Le matin du jour suivant, aux environs de 6 h, Ethan se préparait pour sortir. Il n'avait pas revu son père depuis la journée précédente. Et commençant à s'habituer à son absence, il s'était dit qu'il avait préféré passer la nuit en mer.
Occupé à préparer ses vêtements chauds et son sac qui ne contenait que trois papiers-rame compilés, relatant une histoire qu'il avait écrite ce même matin à la va-vite, il avait toujours du mal à oublier l'image de ses histoires adorées qui avaient brulé dans l'incinérateur. Il lança alors un regard mauvais à la machine, comme si c'était lui le responsable, et le remit vers la poignée de la porte. La minute d'après, il se retrouva dans le salon, en train de consommer son petit déjeuner : du pain au beurre salé et un thé sans sucre.
Quelqu'un vint sonner à la porte. Il avala alors la dernière goutte de thé qui se cachait encore au fond de la tasse et se leva vers la porte. Une fois que cette dernière fut ouverte, son père se tenait là. Il avait l'air fatigué et épuisé. Son survêt avait une petite trace de brulure au niveau du bras droit, mais rien de bien grave.
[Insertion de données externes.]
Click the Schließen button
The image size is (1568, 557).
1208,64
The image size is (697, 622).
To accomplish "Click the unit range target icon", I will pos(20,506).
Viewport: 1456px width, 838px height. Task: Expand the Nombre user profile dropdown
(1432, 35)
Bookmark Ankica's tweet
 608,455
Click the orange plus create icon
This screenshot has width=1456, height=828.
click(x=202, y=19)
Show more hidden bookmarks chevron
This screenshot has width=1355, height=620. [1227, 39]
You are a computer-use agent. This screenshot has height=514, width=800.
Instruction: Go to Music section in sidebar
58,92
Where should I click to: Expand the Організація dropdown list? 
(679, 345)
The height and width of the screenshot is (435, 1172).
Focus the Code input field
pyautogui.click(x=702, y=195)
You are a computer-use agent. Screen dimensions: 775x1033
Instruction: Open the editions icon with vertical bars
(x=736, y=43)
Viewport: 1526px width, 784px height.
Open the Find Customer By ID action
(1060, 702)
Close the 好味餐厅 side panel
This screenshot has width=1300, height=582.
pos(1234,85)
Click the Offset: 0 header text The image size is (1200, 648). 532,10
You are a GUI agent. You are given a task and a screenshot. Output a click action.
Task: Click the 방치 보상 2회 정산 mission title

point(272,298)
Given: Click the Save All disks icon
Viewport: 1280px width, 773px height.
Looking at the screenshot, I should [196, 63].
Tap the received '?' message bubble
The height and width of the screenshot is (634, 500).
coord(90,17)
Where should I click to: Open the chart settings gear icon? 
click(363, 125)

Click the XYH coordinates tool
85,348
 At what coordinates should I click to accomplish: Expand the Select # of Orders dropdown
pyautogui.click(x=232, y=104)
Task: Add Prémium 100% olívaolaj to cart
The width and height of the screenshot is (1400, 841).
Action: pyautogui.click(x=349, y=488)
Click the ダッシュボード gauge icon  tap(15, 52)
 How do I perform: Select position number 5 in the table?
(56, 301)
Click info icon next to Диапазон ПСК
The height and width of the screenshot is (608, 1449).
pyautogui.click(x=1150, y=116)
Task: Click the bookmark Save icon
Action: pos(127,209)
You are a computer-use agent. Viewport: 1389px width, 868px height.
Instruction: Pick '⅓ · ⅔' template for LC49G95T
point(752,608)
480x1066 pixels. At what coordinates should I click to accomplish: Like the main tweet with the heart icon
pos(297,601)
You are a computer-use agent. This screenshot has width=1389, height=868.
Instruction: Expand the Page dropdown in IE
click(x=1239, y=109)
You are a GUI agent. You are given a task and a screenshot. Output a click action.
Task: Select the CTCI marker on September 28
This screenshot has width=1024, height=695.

— Je n'ai pas passé la nuit à la maison.
— Je sais.
— Cette fois, c'était un imprévu. Nous avons navigué un peu plus au nord et la tempête a presque détruit notre bateau.
— Et... ?
— Tu pourrais au moins faire semblant d'être content de me revoir... soupira-t-il.
— Pas de problème, lui sourit-il ironiquement. Rends-moi mes histoires et je ferai semblant d'être ton fils. Ça te va ?
Avec lenteur, Mickaël se jeta sur le canapé. Ethan ferma la porte derrière lui et alla laver sa tasse.
— Nous n'avons rien rapporté... Tous les navires n'ont pu rien trouver à pêcher. Tu imagines la déception du capitaine.
— Si tu veux avoir une conversation avec quelqu'un, il y a les voisins d'en face.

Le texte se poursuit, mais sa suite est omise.